What’s more is that Adelaide has the capacity to do a great job of this. According to George Giannakodakis in an article published last year, Adelaide has enough infill land alone to satiate our need for housing for the next ninety years.

 

These advantages are becoming commonplace. The challenge of medium density housing now, is in creating an argument for a lifestyle that is ostensibly at odds with the Australian Dream. 

 

With the Melbourne housing market in crisis, Breathe Architects have found an opportunity to put forward their argument, and it’s a strong one. Breathe are responsible for The Commons, a four storey apartment building beside an inner suburban Melbourne train station.
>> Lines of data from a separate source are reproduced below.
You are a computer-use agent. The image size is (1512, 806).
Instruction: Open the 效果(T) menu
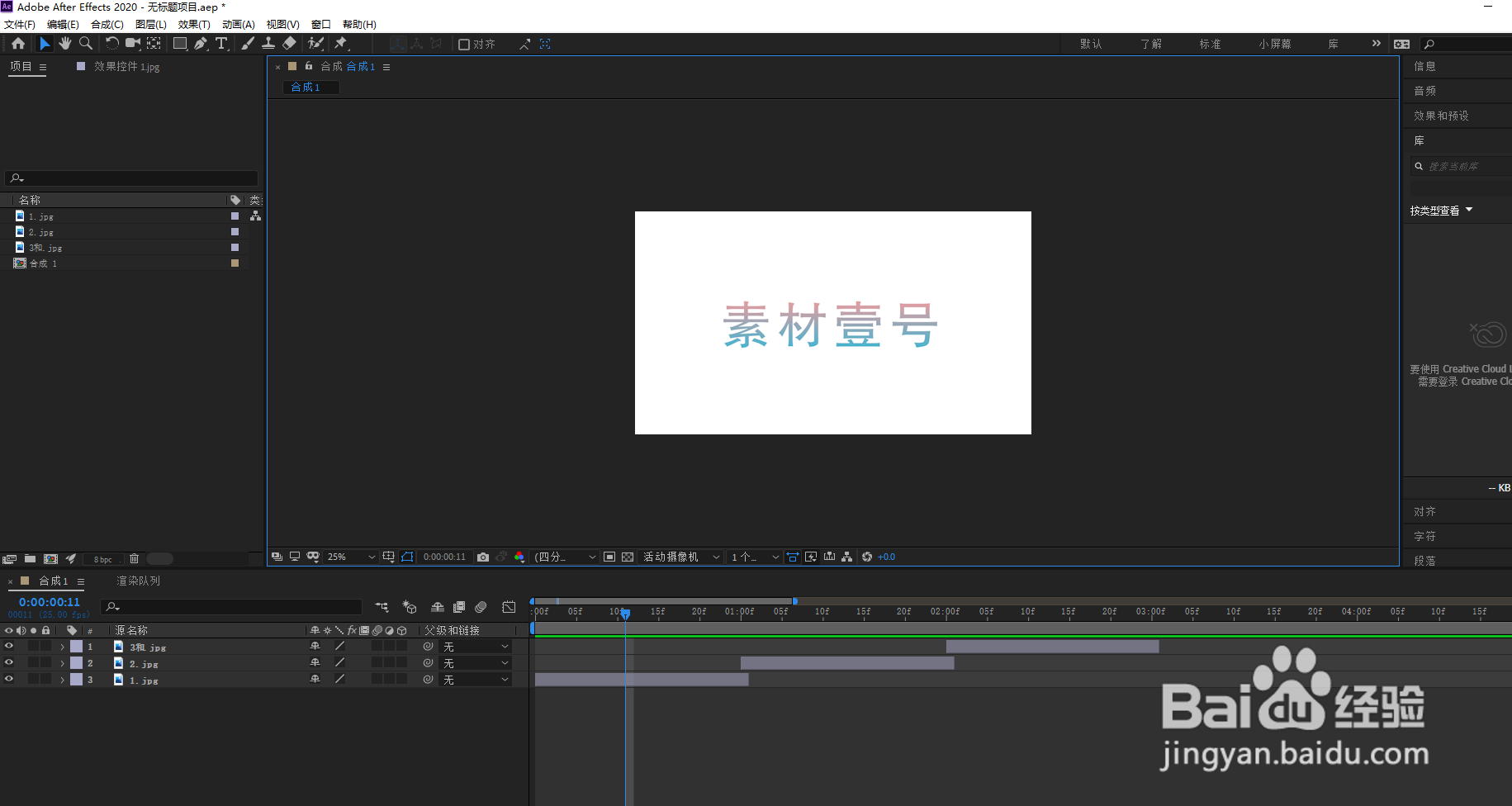(x=194, y=24)
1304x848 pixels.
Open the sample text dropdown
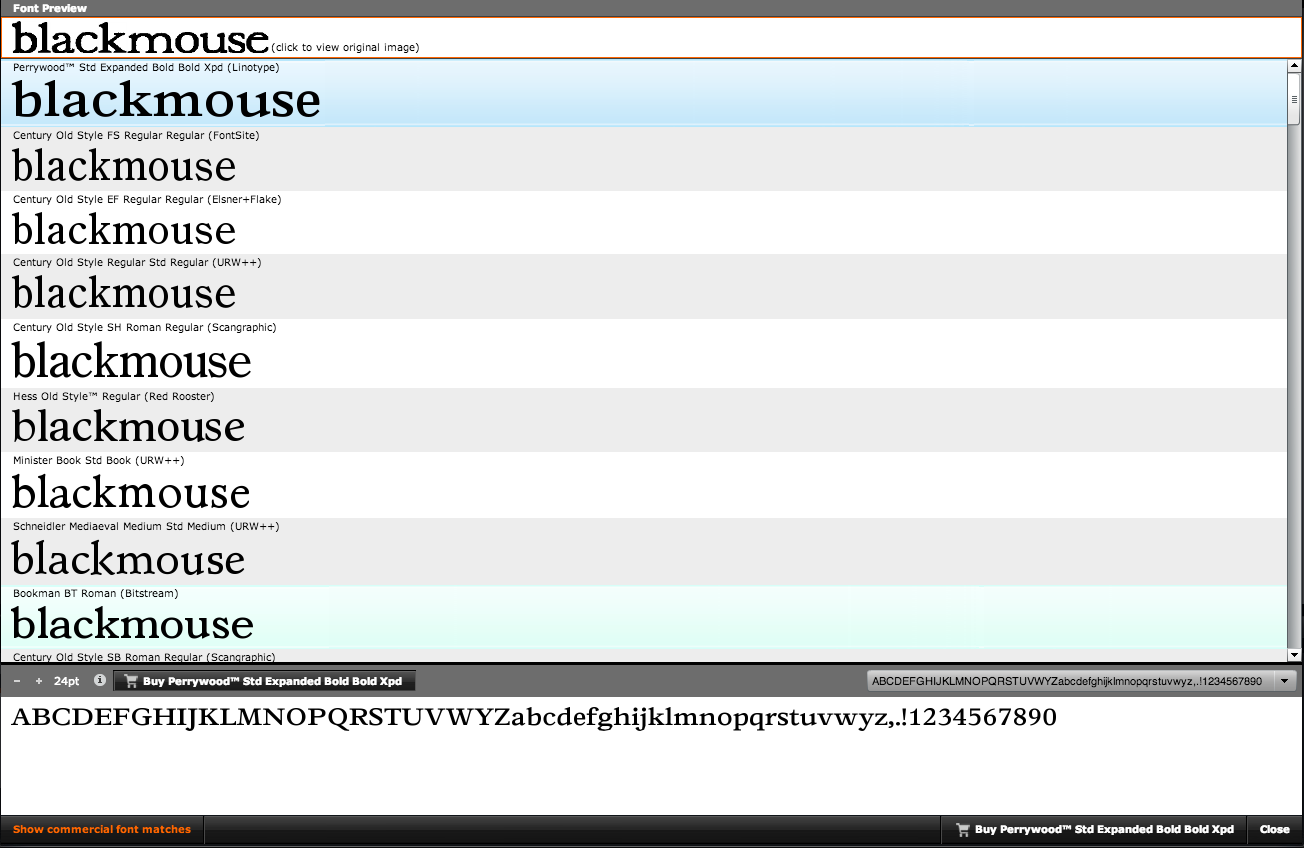1285,681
Prioritising environmental, social and financial sustainability, they eschew second bathrooms and basement car parks, while emphasising the social power of communal spaces (laundries, rooftop gardens, or balconies) in bonding residents and saving on costs. The result has been the formation of a tight-knit community from diverse socio-economic backgrounds, who owe this flexibility of lifestyle to Nightingale, the model on which Breathe based the Commons. Breathe have taken the battle a step further releasing the intellectual property for Nightingale. This has garnered a great deal of attention with several high profile architects developing projects based on it.

 

Further afield, architecture phenom Bjarke Ingels has been not so quietly exploring the social possibilities of medium to high density housing, putting forth several compelling projects that reinvent what it is to live densely. The ‘8 House’ or ‘the Mountain’ in Copenhagen make strides toward embedding a high concentration of people into a strong community. The latter directly addresses an issue that is frequently at the fore of the ‘Australian Dream’ argument; the yard. With apartments perched on a sloping hill, each apartment is given its own sizable courtyard while the slope helps to maintain privacy. While the ‘8 House’ implements a slowly ascending walking and cycling loop that allows each apartment to be situated on a ‘street’. The efficacy of these methods for our purposes can be called into question, as these apartments have been known to sell for up to a million euros. However they provide fertile ground for the exploration of spatial arrangement in housing as a social catalyst.

 

Adelaide doesn’t have a Nightingale yet, and it will be considerable amount of time before it has a ‘mountain’, but the rapid densification of Bowden has seen signs of innovative offerings. A wander through the precinct will reveal a consideration for circulation paths and indoor / outdoor relationships that begin to tackle the issues that Adelaidians have raised with medium density. While its strategy of introducing smaller developments leading into larger ones certainly helps to ease us into the idea of apartment living.

 

Housing is expensive, and brunch is delicious, but with a focus on well-designed, medium density urban infill, Australian cities can become healthier, more sustainable and (most pertinently) more affordable.
 


1. Piketty, T & Goldhammer, A 2014, Capital in the twenty-first century, The Belknap Press of Harvard University Press, Cambridge Massachusetts.